* Available data
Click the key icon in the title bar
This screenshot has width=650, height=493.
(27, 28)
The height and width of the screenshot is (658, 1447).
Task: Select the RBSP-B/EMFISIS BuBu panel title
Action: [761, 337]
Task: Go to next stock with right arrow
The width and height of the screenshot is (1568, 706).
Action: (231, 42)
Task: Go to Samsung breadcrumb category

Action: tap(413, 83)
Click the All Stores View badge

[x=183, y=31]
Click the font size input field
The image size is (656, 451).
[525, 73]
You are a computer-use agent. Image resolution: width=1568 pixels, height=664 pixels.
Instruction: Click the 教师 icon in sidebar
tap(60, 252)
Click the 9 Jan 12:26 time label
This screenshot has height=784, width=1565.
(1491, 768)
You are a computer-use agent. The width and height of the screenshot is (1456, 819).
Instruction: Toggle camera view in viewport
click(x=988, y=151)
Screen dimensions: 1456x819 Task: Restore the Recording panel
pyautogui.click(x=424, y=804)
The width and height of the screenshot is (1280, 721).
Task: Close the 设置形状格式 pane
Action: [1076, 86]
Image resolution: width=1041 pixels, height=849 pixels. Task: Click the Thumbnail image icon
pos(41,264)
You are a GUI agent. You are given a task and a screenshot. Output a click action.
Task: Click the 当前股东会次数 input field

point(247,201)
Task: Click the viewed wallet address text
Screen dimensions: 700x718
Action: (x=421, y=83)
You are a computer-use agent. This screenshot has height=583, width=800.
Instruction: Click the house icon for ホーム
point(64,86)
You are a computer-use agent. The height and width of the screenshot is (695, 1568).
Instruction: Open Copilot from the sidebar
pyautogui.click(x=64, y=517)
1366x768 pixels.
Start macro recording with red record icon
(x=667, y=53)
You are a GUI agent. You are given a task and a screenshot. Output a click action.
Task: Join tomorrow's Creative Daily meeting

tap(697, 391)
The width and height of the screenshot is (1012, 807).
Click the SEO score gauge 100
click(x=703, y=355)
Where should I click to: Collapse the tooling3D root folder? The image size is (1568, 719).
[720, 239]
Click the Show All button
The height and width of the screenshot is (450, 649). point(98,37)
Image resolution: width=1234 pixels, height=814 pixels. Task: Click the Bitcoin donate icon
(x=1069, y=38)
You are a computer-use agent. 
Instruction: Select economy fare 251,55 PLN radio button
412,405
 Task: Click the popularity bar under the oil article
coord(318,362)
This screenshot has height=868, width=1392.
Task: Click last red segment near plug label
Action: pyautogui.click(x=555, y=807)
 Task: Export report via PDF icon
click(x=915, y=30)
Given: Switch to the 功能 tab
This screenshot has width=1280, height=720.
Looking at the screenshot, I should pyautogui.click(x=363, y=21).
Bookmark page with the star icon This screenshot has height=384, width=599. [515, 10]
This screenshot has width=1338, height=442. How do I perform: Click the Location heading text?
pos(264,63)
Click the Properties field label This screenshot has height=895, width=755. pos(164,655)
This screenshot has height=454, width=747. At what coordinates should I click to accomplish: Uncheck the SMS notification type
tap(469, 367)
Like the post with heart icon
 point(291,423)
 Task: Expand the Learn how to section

* Directions
Scale the rows from the line containing "This screenshot has height=454, width=747." through the end of the rows: reproduce every line, requests included. Multiply each coordinate in the answers by 0.3, rounding to whole numbers with halves rounded up, and leave all numbers in the requests unchanged.

* Task response
This screenshot has height=454, width=747. At what coordinates should I click to accomplish: Uncheck the SMS notification type
tap(141, 110)
Like the post with heart icon
 point(87,127)
 Task: Expand the Learn how to section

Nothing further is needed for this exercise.